I have to wonder if the guy was double ending that comment and was withholding food from the children if they did not work. At least three of the children had told Bhuwan Ribhu, a Delhi lawyer and activist with the Indian branch of Global March Against Child Labour, that they were not being paid anything for the work they were doing.
The most sickening part to me? In the news article I heard this morning GAP was saying that the clothes that had come from that supplier were now destroyed so would not be being sold in their stores. Why not find a way to sell the things to help the children that made them get some payment for their enslavement? Or give the shirts to those children? Use the money from the shirts to raise money to help stop such things? There are a lot of things that I think could have been done with those shirts other than destroy them. Send them to Save The Children to help clothe children in need. But to think of all of the hard work that those children put into those things in that sweat shop being for nothing... that saddens me.

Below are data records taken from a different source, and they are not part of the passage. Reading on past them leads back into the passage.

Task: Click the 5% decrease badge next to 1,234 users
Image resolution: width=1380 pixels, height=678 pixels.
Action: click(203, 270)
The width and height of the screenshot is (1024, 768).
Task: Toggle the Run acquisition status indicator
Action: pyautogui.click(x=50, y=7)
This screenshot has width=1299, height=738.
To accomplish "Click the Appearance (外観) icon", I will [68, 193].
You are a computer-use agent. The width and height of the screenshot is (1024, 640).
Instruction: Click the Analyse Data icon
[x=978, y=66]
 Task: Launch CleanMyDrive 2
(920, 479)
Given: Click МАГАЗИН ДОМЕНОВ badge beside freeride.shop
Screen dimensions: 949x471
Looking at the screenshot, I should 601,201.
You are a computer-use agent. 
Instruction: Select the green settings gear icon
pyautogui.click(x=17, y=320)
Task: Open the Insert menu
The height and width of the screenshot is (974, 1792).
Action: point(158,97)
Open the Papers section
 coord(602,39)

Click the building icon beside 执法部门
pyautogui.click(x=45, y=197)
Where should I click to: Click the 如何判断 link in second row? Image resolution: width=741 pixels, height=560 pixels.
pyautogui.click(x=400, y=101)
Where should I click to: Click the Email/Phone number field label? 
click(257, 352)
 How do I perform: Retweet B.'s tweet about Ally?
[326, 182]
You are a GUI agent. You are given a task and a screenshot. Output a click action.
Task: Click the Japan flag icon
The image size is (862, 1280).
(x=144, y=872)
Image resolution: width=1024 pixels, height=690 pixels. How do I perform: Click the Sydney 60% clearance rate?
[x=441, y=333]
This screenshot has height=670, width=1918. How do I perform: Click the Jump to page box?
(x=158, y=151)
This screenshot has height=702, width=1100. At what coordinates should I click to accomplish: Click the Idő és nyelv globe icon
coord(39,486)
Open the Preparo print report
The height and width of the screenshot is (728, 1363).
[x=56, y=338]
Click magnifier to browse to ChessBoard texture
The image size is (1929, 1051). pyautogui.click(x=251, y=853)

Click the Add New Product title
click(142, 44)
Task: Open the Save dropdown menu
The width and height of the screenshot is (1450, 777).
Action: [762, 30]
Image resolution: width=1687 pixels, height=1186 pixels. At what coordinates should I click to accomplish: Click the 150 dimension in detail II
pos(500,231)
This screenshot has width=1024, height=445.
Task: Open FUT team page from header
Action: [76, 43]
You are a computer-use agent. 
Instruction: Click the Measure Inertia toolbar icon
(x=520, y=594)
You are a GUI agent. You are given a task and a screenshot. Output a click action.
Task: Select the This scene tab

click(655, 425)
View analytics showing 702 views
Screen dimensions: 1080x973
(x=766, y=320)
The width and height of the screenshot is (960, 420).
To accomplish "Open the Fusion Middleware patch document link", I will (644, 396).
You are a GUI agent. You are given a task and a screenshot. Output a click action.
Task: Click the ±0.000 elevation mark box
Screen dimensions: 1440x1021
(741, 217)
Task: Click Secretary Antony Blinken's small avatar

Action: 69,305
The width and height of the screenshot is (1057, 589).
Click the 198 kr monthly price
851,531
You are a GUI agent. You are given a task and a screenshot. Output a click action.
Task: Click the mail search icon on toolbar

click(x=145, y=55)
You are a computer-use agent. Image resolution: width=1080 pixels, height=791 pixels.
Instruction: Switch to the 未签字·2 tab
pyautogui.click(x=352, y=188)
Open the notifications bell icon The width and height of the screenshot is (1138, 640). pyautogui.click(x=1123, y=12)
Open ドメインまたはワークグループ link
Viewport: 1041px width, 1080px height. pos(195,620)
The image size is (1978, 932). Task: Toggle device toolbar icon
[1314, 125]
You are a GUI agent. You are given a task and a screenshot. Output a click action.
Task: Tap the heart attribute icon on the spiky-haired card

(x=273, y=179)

You can find more on this issue at the following news articles or by searching through your preferred search engine. My search criteria was "gap sweatshop"
ABC News 7 - San Francisco
Express India - Indian Express Newspapers
And the last thing I have to say on this for this post? I find it horrifying that to get those results I had to sort out ones on this same subject that date back to July of 2004 - The End of Gap Sweatshops? - apparently it was not. The article starts out with the following:
"When I decided to join Gap Inc. in the fall of 2002," writes Paul Presser, President and CEO of the clothing giant behind the Gap, Old Navy, and Banana Republic brands, "one of the first things my teenage daughter asked was, 'Doesn't Gap use sweatshops?'"
Yes, Virginia, Gap does use sweat shops.